Absolutely! Its a great read/listen. Its an unusual story, with just the right number of twists and turns. Its intelligently written and the characters are all well drawn, with each one interesting. It bounced along nicely and I always wanted to know what happened next.
The narration was faultless.
I wasn't sure that this would be for me, as I am not usually one for narration from a child's point of view. This book was narrated by several characters, including children. However, it was so beautifully written that it really worked. I have not read this author's work before. I read a review elsewhere from someone who said they had 'grown-up' with Lisa Jewell's books since her early 20s, and that they have evolved from stories of family life by young adults, to include older characters. For that reason, I wouldn't rush to read her earlier work. However, I will be downloading her more recent and future novels.
"A really good listen"
Chose this book quite randomly, found it quite gripping and enjoyable. Definitely would recommend it.
"not bad but not great either. "
Not bad but not exceptional felt like a lot of it was pointless and quite a bit pretentious. Definitely not worth a Richard and Judy summer read.
"Crap quick ending"
Narration was good,
Story line was slow and then at the end it just came out and ended suddenly and was a very let down
Such a shame
"Gripping story disappointing towards the end"
Interesting story with vivid characters. A lot felt left unexplained and the ending as a result felt disappointing
"Great book well narrated"
Really good book, so well narrated. I couldn't stop listening, it had my gripped. Who do you trust... By the end, not many
"Different for Lisa Jewell but just as good"
Really good read/listen. Different for Lisa Jewell but just as good as her other books. The plot twists and turns up to the end .
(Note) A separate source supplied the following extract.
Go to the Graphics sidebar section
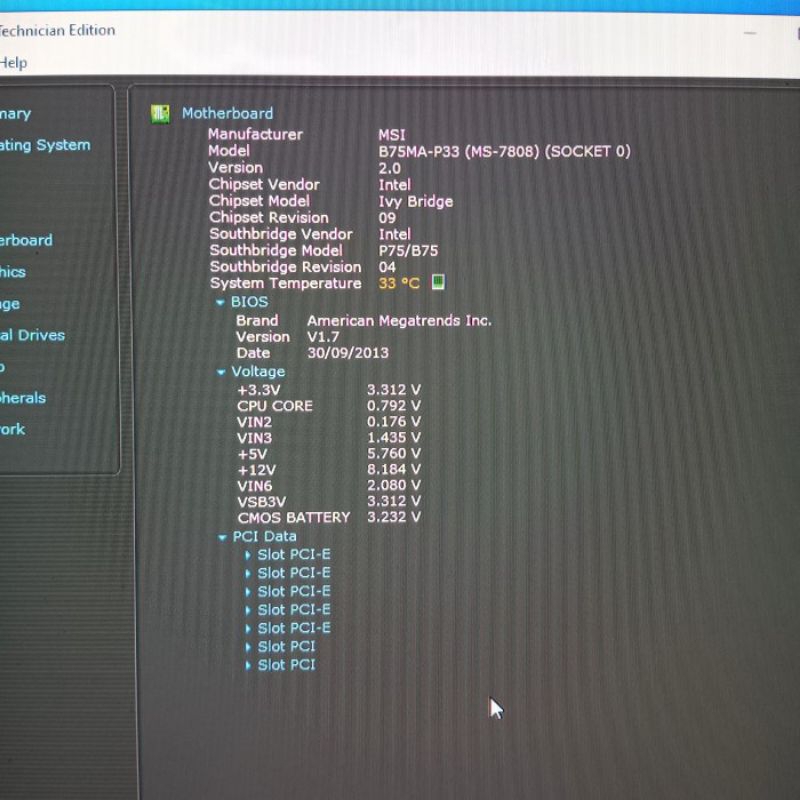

I very much enjoyed this book but found the storyline slightly weaker than other books by this author.
"Weak in several parts"
An interesting collection of characters, but Grace and Tyler were the only ones I knew more about by the end of the story - all the others were pretty static and caricatured (the unorthodox home-schooled girls, the holocaust survivor, the non-PC grandfather etc). The new crime mirroring an earlier one was an interesting concept, but the connection between the two was presented very quickly and briefly.
The logistics of the assault on Grace disappointed me most of all; that the perpetrator managed to do everything required whilst presumably in a state of great agitation without being observed by anyone and within a very tight timescale defied belief.
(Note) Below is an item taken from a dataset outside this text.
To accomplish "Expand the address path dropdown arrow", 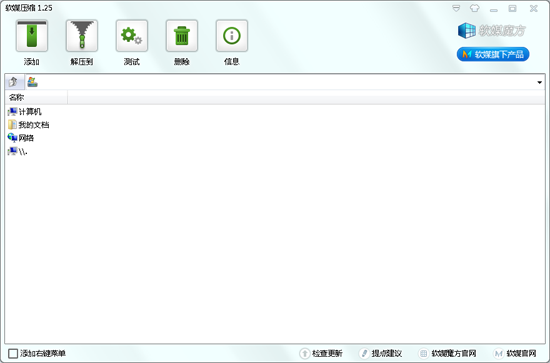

Gabrielle Glaister's narration was smooth and flowing. Her representation of different characters was skillful. Given that, why was she not given the voice of Pip's letters? I found Amelie Jewell's narration to be very irritating and in my opinion it was an indulgence to include the author's daughter as a narrator.
I bought this as half of a two-for-one deal. Had I used a credit for The Girls on its own I'd be returning it to Audible for a refund.
Hard enough starting over again, and these two got it extra tough. Highlights how rough it is growing up these days with all sorts of pressures on teens.
I enjoyed the innocence of Pip in her letters, and the misleading sidelines of the plot all the while surrounded by the backstabbing world of teenage girls. If "hell have no furry like a women scorned" they've never encountered teenagers.